# your thought with MMA getting big



## MMAfighter (Apr 12, 2006)

I think it's cool that MMA is now getting more respect, but it comes with a price. Now i go to school with kids telling me i dunno nothing about MMA, that i think i just know everything. Yet those guys saw one episode of TUF and think they're a BJJ black belt or the next fedor emelianenko. It's so pathetic. I just wanna know what you think about MMA getting bigger...i honestly don't like it because of all the stupid things we're getting. But i guess nothing comes for free.


----------



## Eternal Beginner (Apr 12, 2006)

MMAfighter said:
			
		

> I think it's cool that MMA is now getting more respect, but it comes with a price. Now i go to school with kids telling me i dunno nothing about MMA, that i think i just know everything. Yet those guys saw one episode of TUF and think they're a BJJ black belt or the next fedor emelianenko. It's so pathetic. I just wanna know what you think about MMA getting bigger...i honestly don't like it because of all the stupid things we're getting. But i guess nothing comes for free.



It is a trade off definitely.  Hopefully there will be more good than bad.  

You will have your guys who have watched the UFC's, read a few book and watch some DVD's who open up their MMA clubs and if they don't hurt anyone great.  

As far as I have seen in our city the good guys are winning and the wannabe's get found out pretty quickly.  Would explain why most good clubs have full classes and others have a handful of students that no one ever hears of.  

There will always be the "secret masters" of MMA who convince their students not to compete or cross train in any other clubs and those are the ones you have to watch out for.  Usually what they are training is substandard, and they know it.  They can't risk the exposure.  Hopefully, people will be smart enough to seek out reputable trainers and that will keep MMA from going the way of the commercialized mcdojo we all love to demonize.

You take the good with the bad, there are always two sides to a coin.


----------



## RoninPimp (Apr 12, 2006)

Every sport has it's wannabes...


----------



## WingChun Lawyer (Apr 12, 2006)

Competition tends to keep combat sports at a decent level. And MMA involves competition, necessarily, so new students cannot be fooled with the too deadly to compete argument.


----------



## Eternal Beginner (Apr 12, 2006)

WingChun Lawyer said:
			
		

> Competition tends to keep combat sports at a decent level. And MMA involves competition, necessarily, so new students cannot be fooled with the too deadly to compete argument.


I wish this were 100% true.  There are the MMA clubs that appeal to the hobbyist and discourage competition, even going so far as to mislead students as to tournament details even if they have shown an interest.  

But I suppose those that want to be fooled will be because I can't imagine someone taking an "instructor" seriously with absolutely nothing to show for his credentials, be it a competition record, reputable people he has trained with or even being "student certified" and proving his ability by having successful students.
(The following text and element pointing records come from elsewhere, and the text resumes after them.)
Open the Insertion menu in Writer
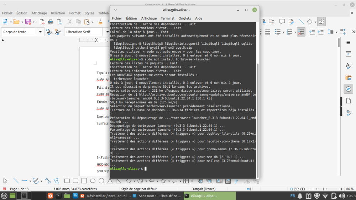 click(58, 13)
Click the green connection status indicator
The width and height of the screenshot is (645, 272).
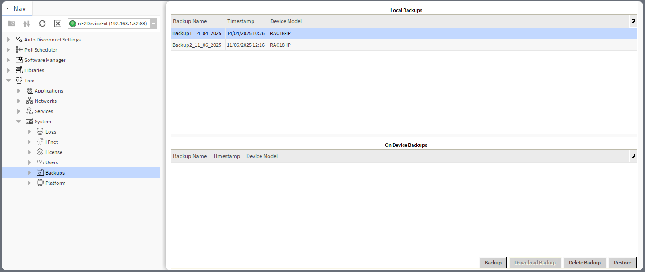tap(72, 24)
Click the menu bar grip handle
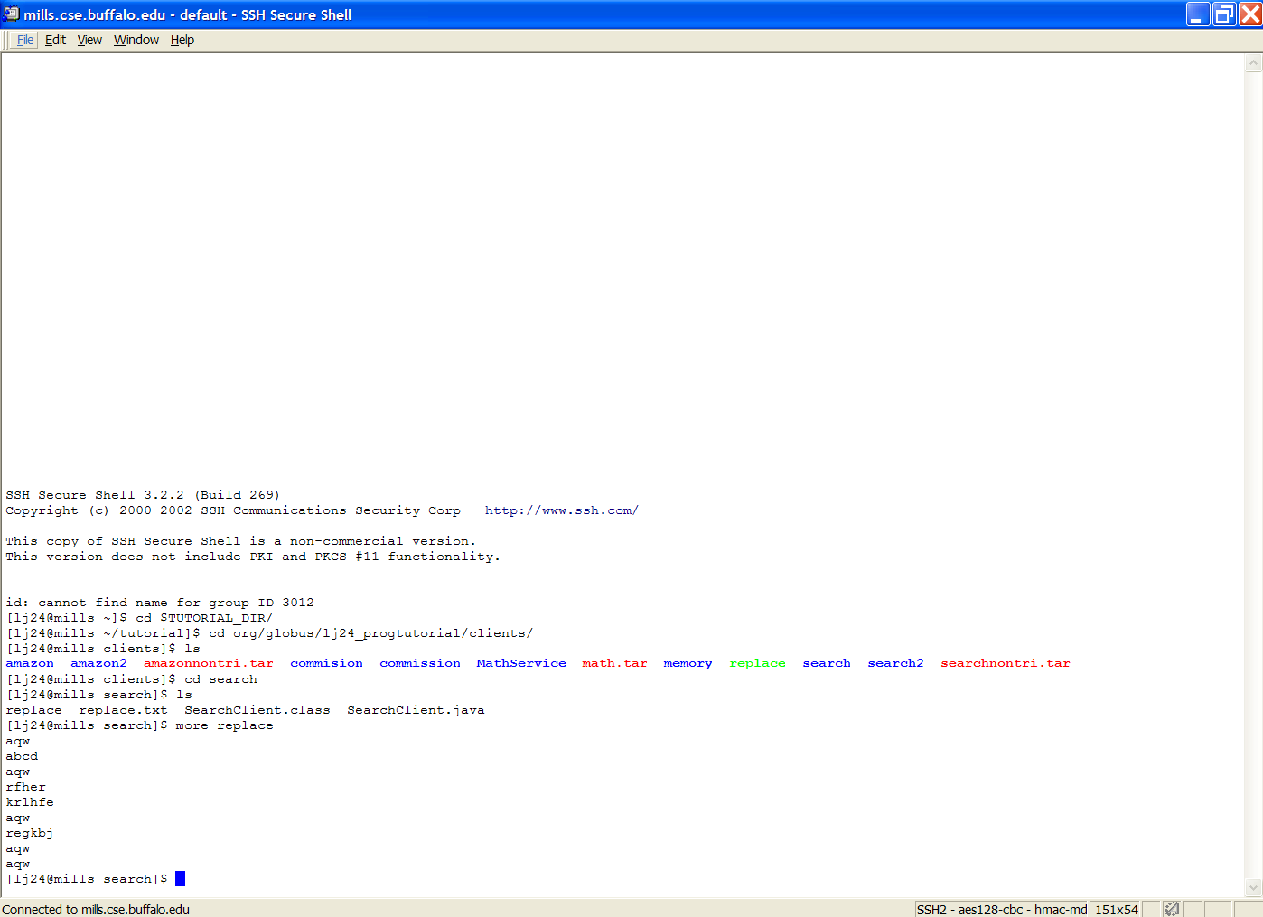The height and width of the screenshot is (917, 1263). [x=7, y=40]
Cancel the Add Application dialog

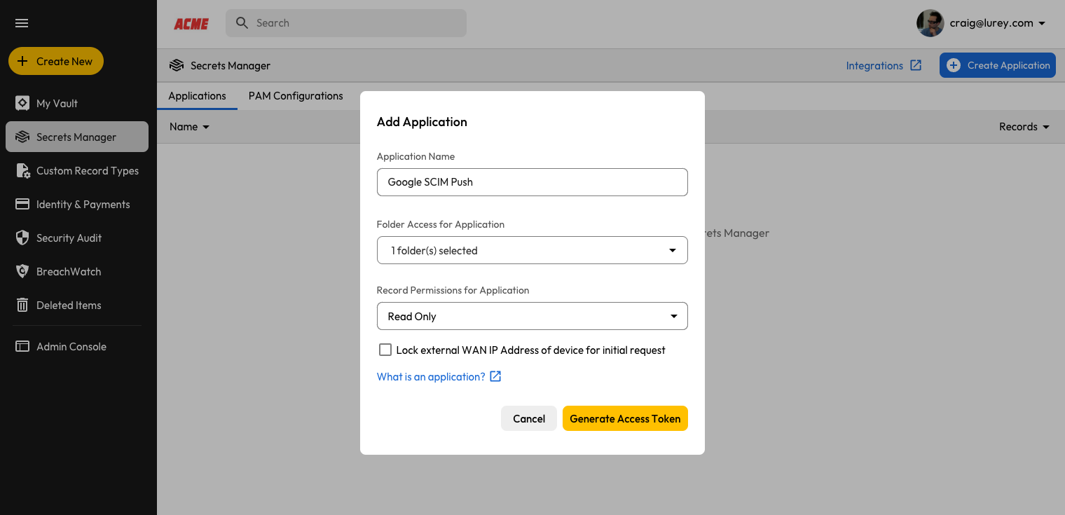point(528,418)
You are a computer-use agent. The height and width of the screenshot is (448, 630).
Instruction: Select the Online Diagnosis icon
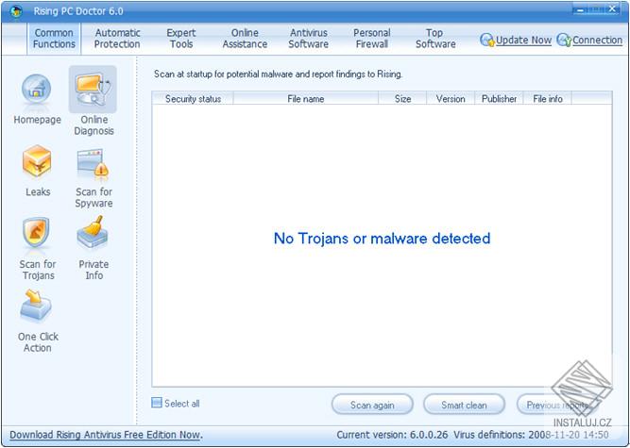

Not everyone can be a cagefighter or a tournament champion, but they should have some grounds to base their claims on.

Anyone can claim to teach MMA, which is a shame because it is a growing sport and having 14 year old MMA "blackbelts" (yes, I know, MMA doesn't usually have belts...but it does happen)  teaching in their clubs does the whole sport a disservice.  It puts it on par with all the other MA practices that so many have mocked and tried to distance themselves from by purposefully practicing MMA and not other arts.

Is there a solution?  Probably not.  There will always be wannabes and you just hope that they don't draw attention to themselves and give the reputable guys a bad name.  And hopefully no one gets hurt - because that is all a sport which is slowly gaining ground needs.


----------



## shesulsa (Apr 12, 2006)

Eternal Beginner said:
			
		

> As far as I have seen in our city the good guys are winning and the wannabe's get found out pretty quickly.  Would explain why most good clubs have full classes and others have a handful of students that no one ever hears of.
> 
> There will always be the "secret masters" of MMA who convince their students not to compete or cross train in any other clubs and those are the ones you have to watch out for.  Usually what they are training is substandard, and they know it.  They can't risk the exposure.  Hopefully, people will be smart enough to seek out reputable trainers and that will keep MMA from going the way of the commercialized mcdojo we all love to demonize.
> 
> You take the good with the bad, there are always two sides to a coin.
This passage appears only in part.